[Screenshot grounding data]

########################################

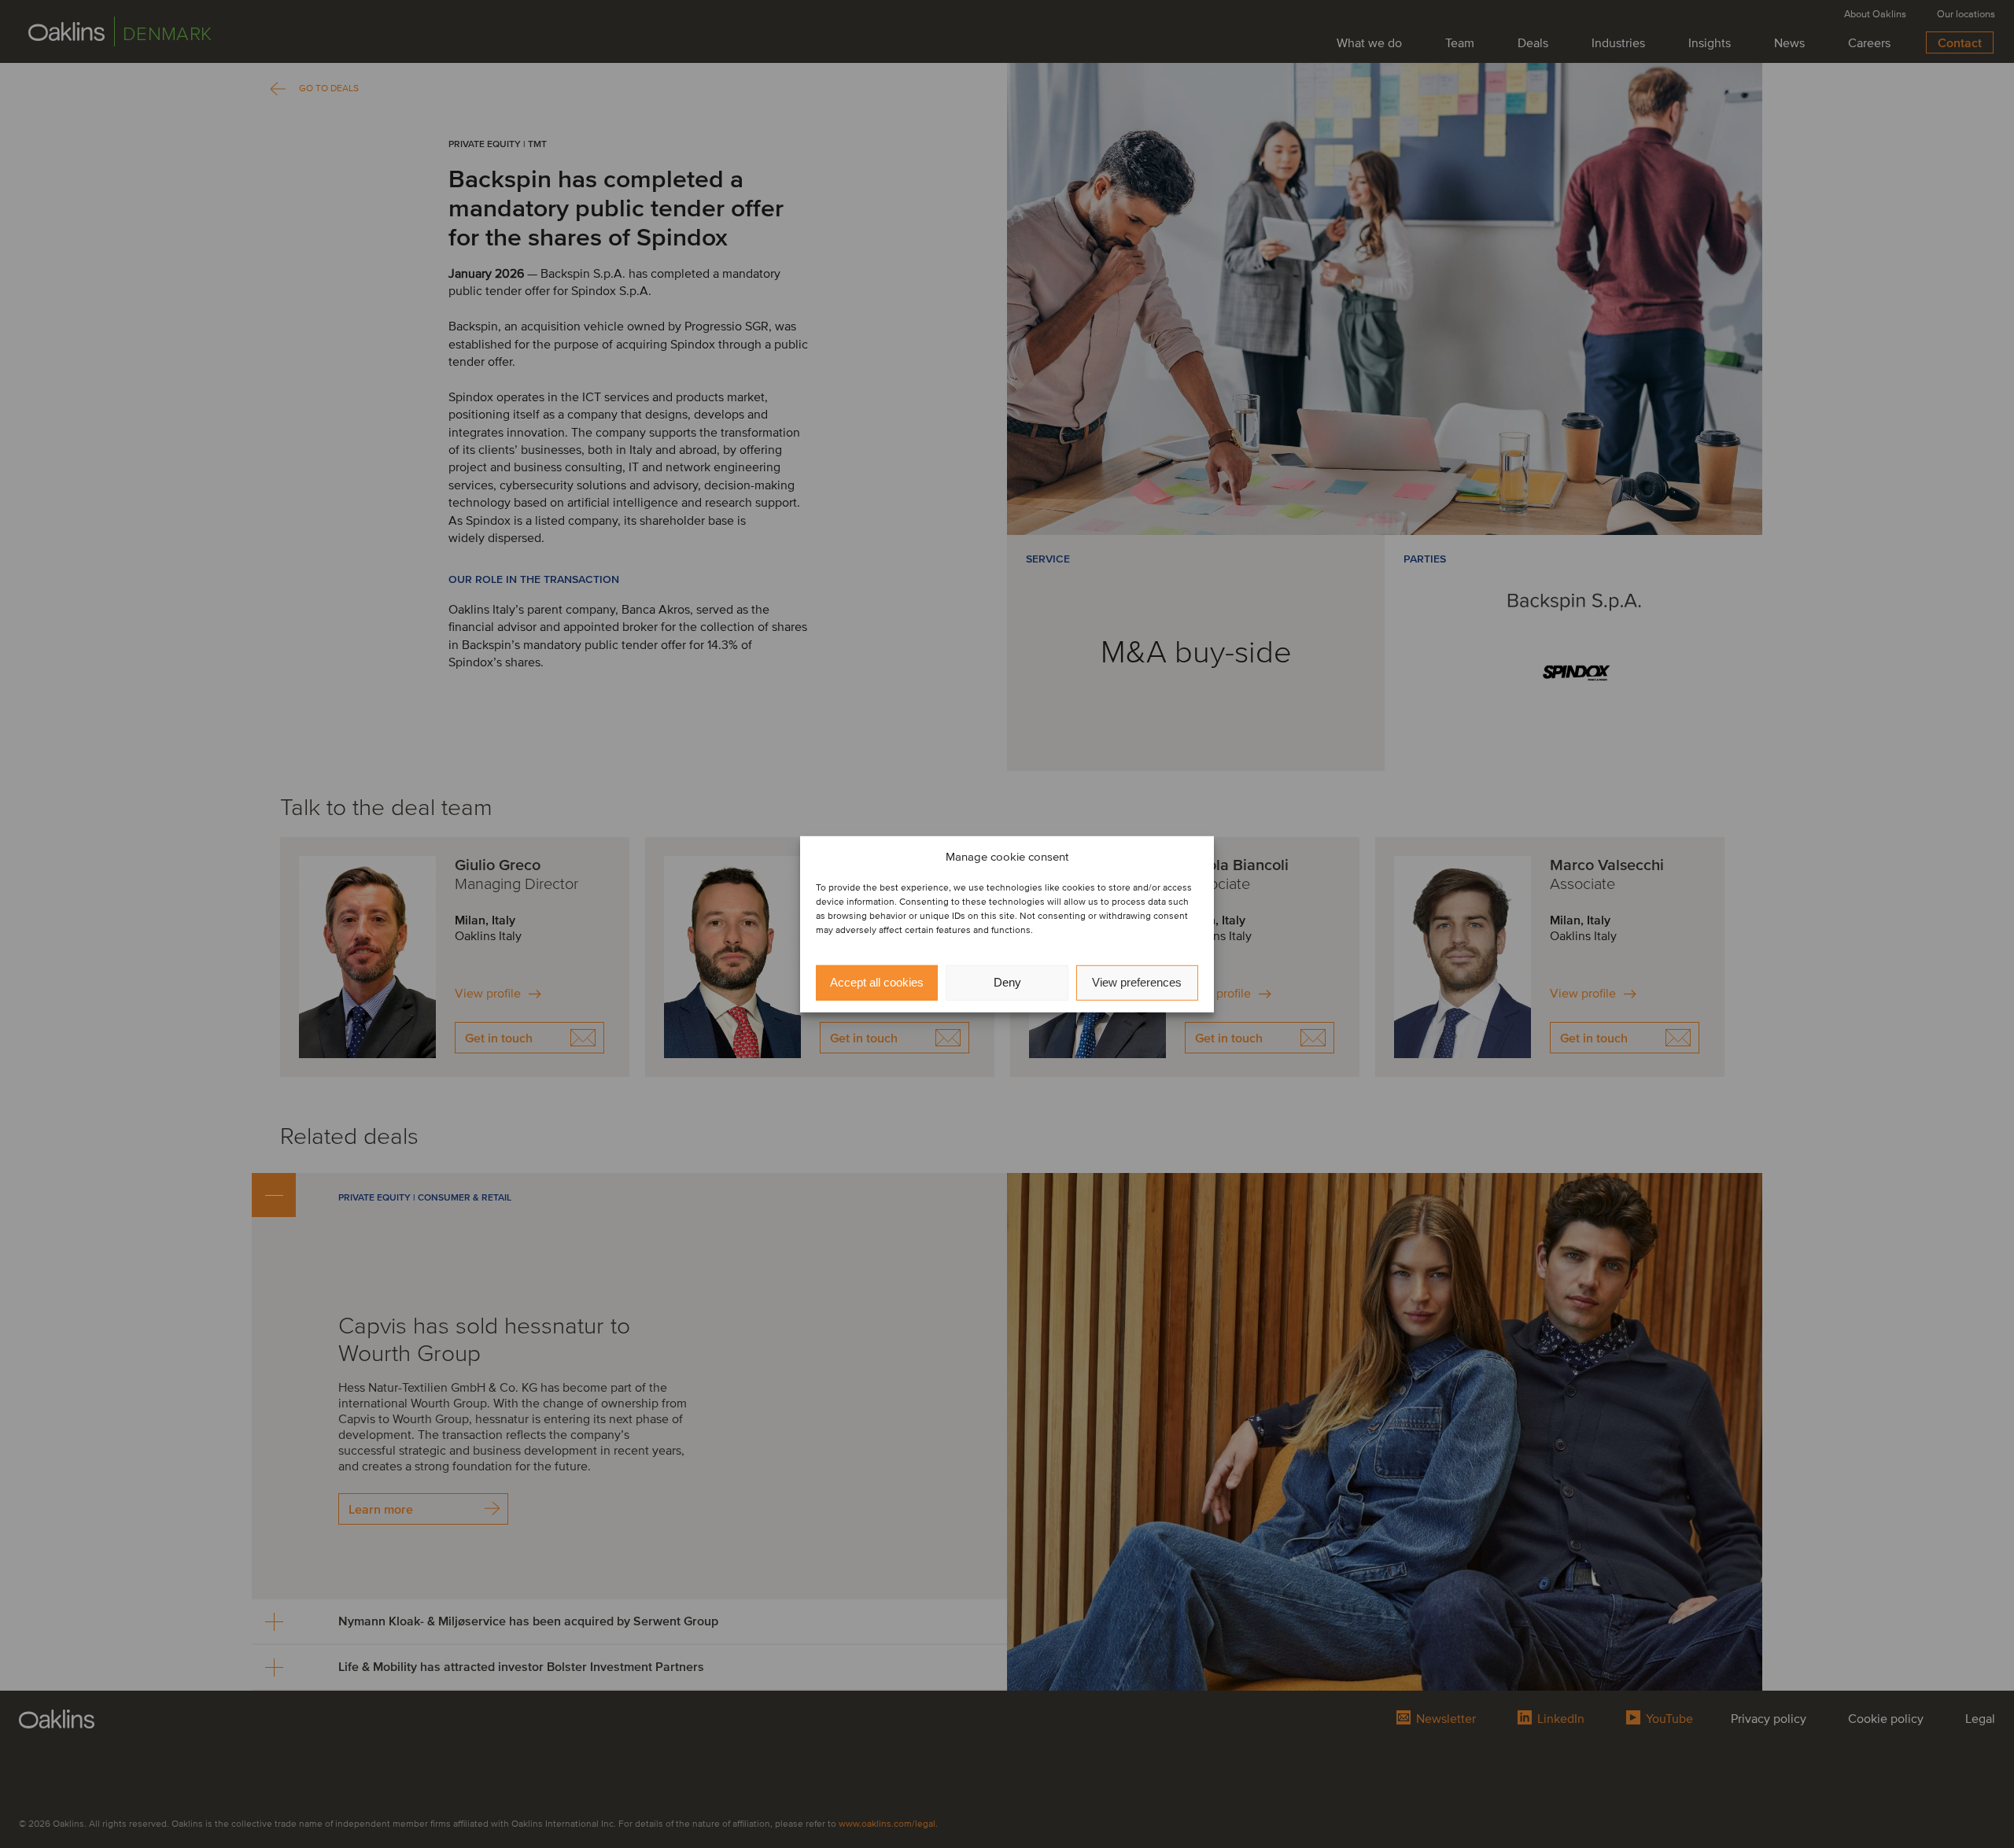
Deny (1007, 982)
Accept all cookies (877, 982)
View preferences (1137, 982)
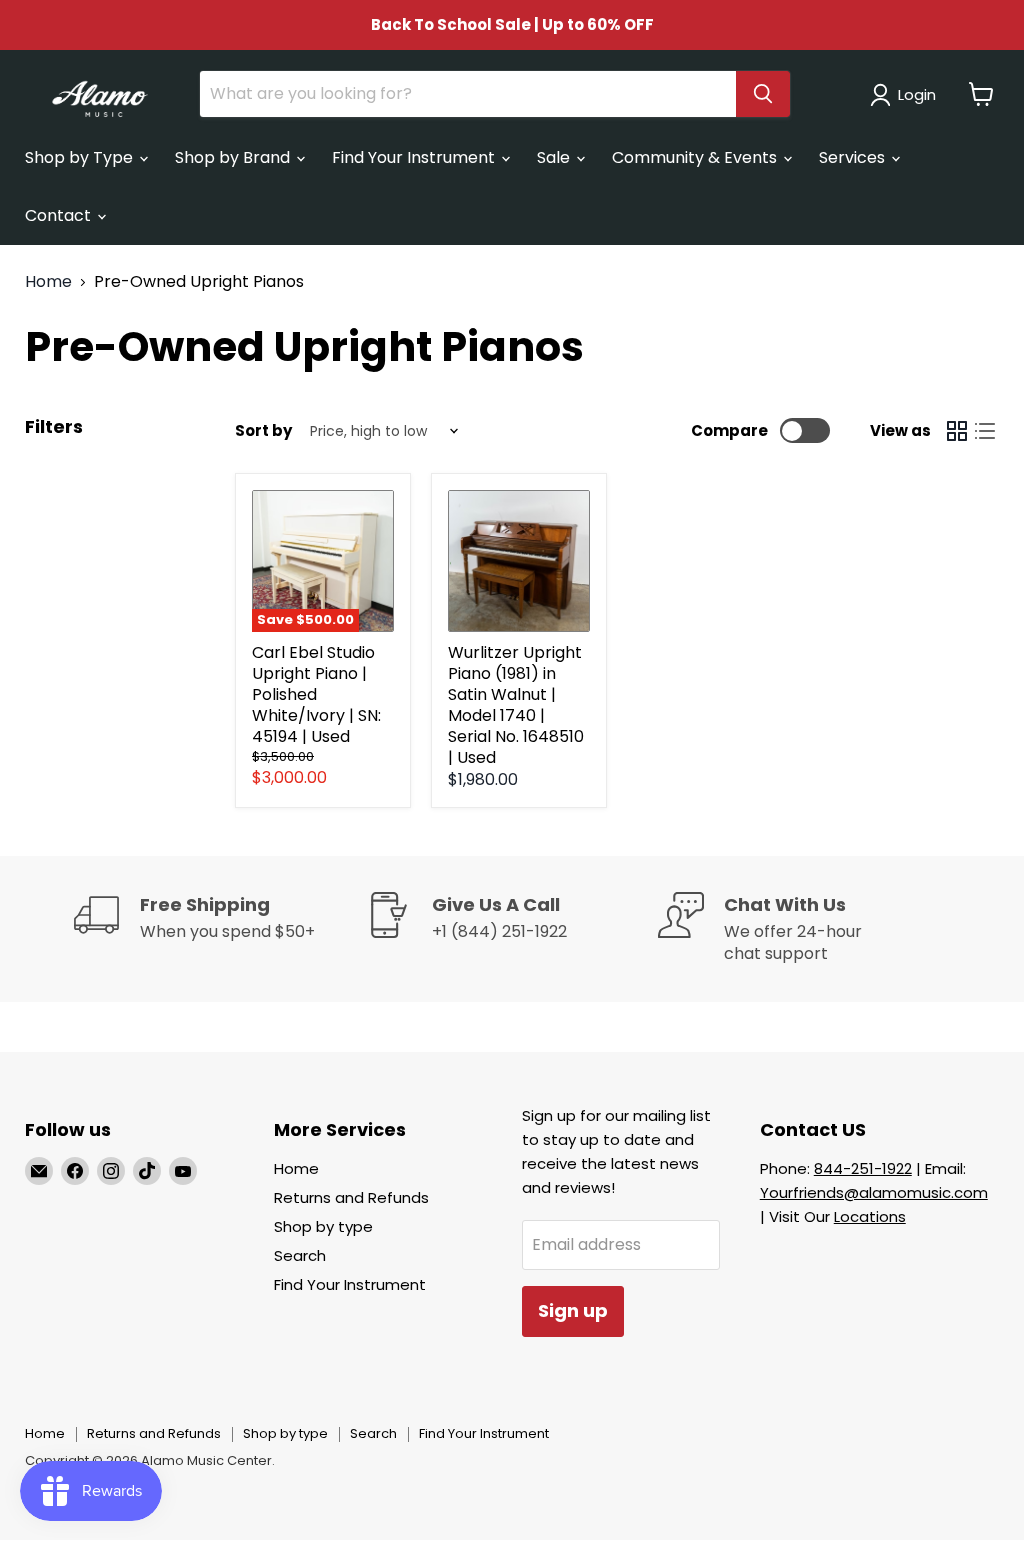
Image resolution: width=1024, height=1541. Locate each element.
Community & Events (696, 157)
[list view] (985, 431)
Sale (555, 157)
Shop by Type (81, 157)
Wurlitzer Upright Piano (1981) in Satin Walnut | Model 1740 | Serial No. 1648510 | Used (516, 705)
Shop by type (323, 1226)
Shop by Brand (234, 157)
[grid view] (957, 431)
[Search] (763, 94)
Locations (870, 1216)
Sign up (573, 1310)
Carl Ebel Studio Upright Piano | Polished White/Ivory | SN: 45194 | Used (316, 694)
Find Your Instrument (415, 157)
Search (300, 1255)
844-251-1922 (863, 1168)
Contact (60, 215)
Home (48, 282)
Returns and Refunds (351, 1197)
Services (854, 157)
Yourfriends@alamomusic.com (874, 1192)
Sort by (263, 430)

########################################

[TASK OBJECTIVE]
Exact copies of the entries above are needed, without their pictures.

[EXERCISE RESPONSE]
Deny (1007, 982)
Accept all cookies (877, 982)
View preferences (1137, 982)
Image resolution: width=1024, height=1541. Locate each element.
Community & Events (696, 157)
[list view] (985, 431)
Sale (555, 157)
Shop by Type (81, 157)
Wurlitzer Upright Piano (1981) in Satin Walnut | Model 1740 | Serial No. 1648510 | Used (516, 705)
Shop by type (323, 1226)
Shop by Brand (234, 157)
[grid view] (957, 431)
[Search] (763, 94)
Locations (870, 1216)
Sign up (573, 1310)
Carl Ebel Studio Upright Piano | Polished White/Ivory | SN: 45194 | Used (316, 694)
Find Your Instrument (415, 157)
Search (300, 1255)
844-251-1922 (863, 1168)
Contact (60, 215)
Home (48, 282)
Returns and Refunds (351, 1197)
Services (854, 157)
Yourfriends@alamomusic.com (874, 1192)
Sort by (263, 430)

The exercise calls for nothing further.